Work instructions =
From the entries below, extract the lines verbatim, starting at the line that contains "You are a GUI" and ending at the end of the entries, with both ends included. Omit the pictures from your answer.

[Raw entries]
============

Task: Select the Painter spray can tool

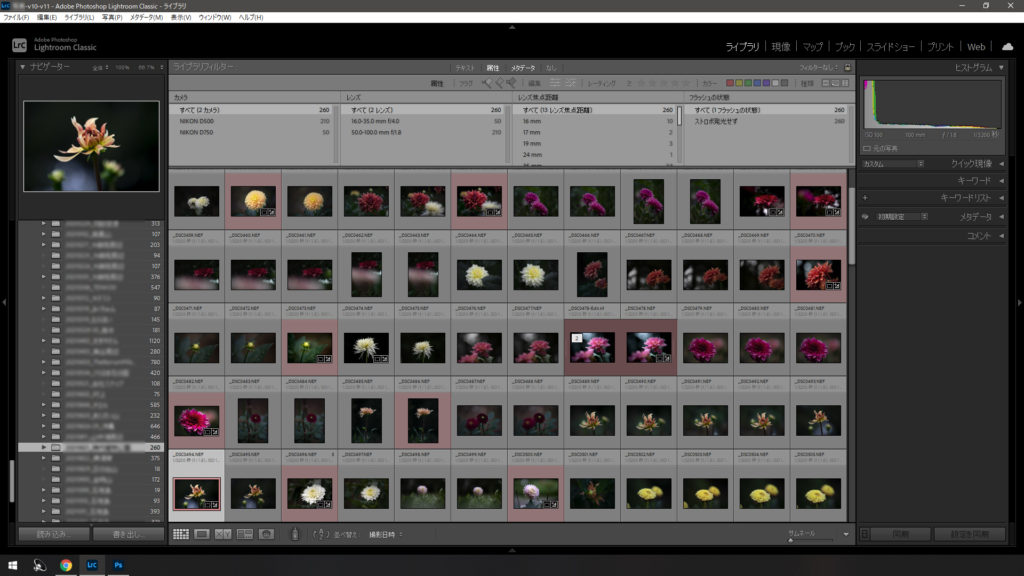Action: coord(294,534)
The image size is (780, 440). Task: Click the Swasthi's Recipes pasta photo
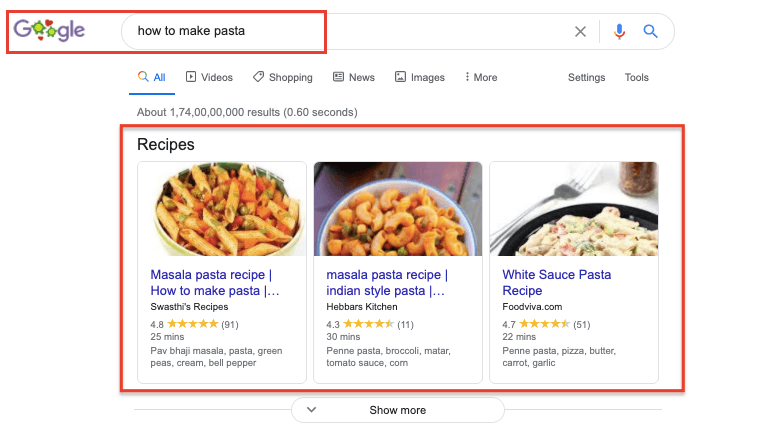pyautogui.click(x=222, y=209)
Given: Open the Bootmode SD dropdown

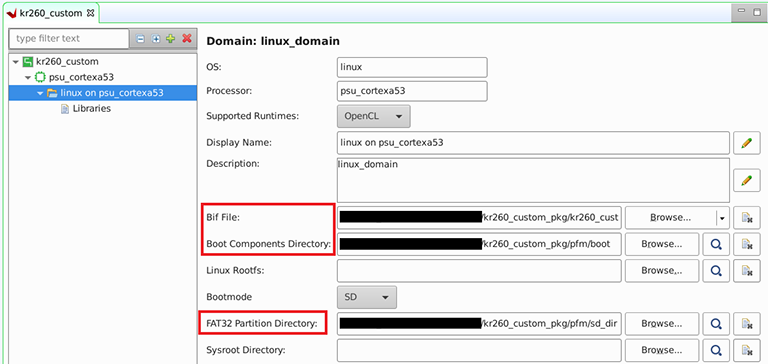Looking at the screenshot, I should pos(367,297).
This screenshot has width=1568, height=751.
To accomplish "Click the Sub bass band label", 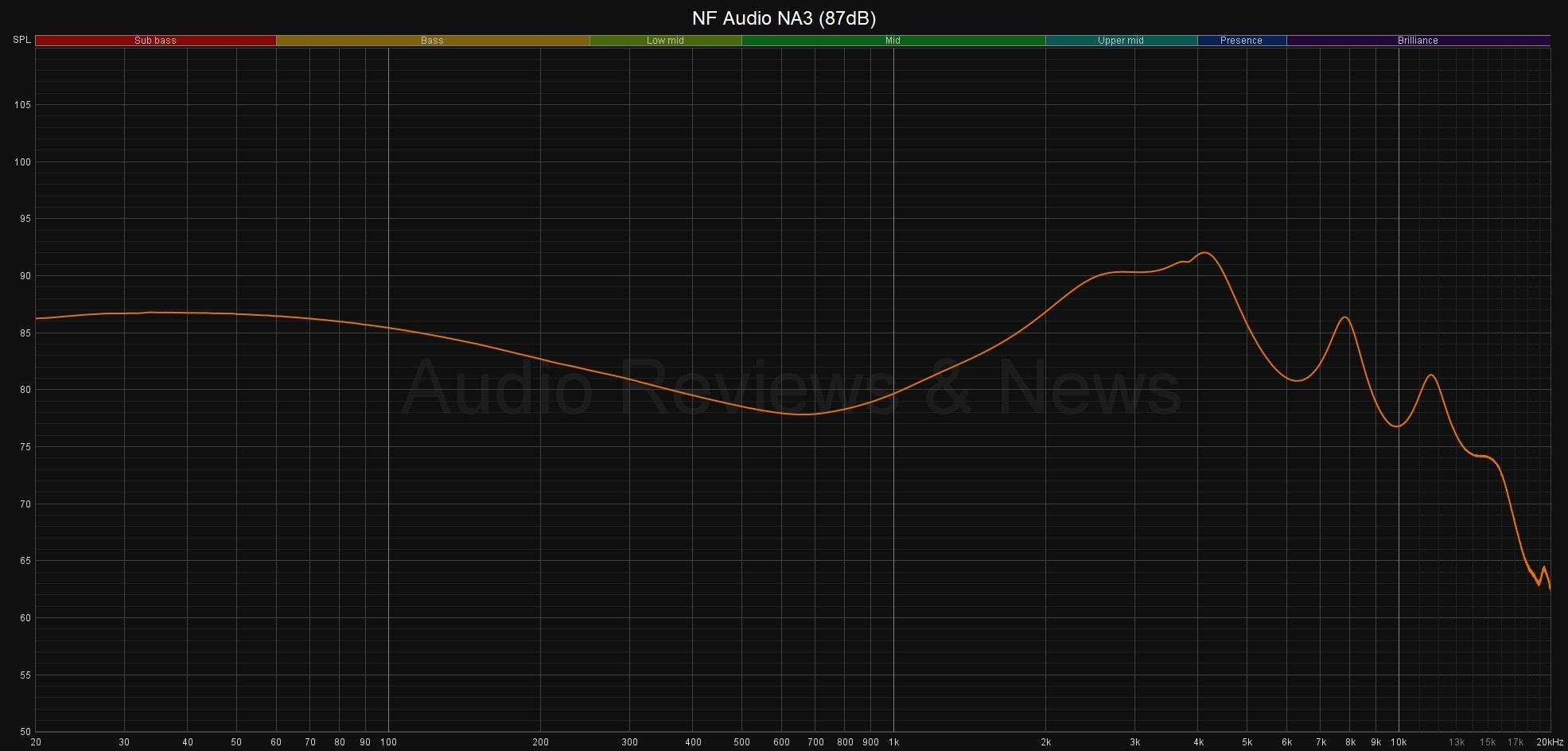I will [155, 41].
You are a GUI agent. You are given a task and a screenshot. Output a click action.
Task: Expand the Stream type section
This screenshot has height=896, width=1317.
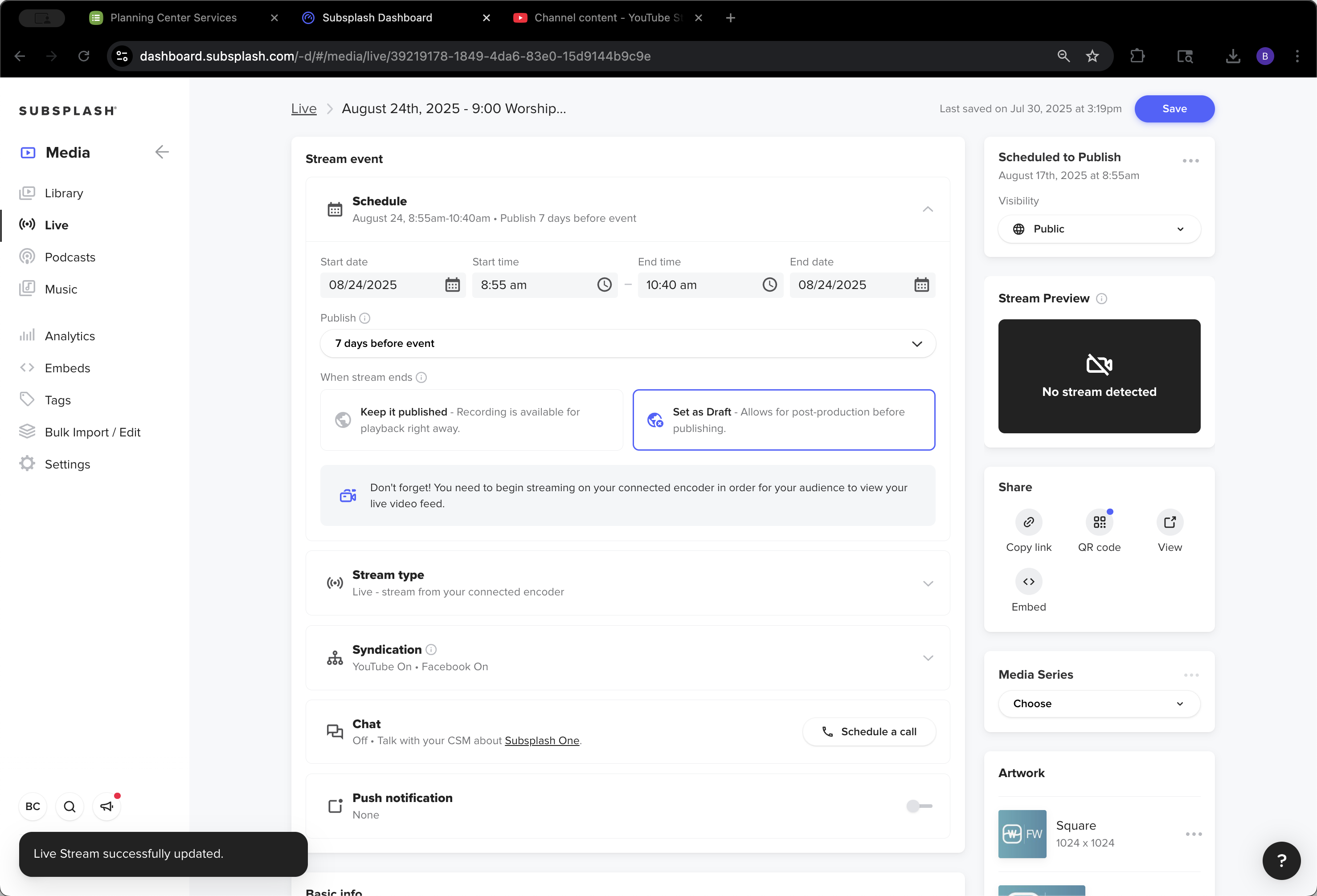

============

Finished exercise =
You are a GUI agent. You are given a task and a screenshot. Output a click action.
Task: Expand the Stream type section
This screenshot has height=896, width=1317.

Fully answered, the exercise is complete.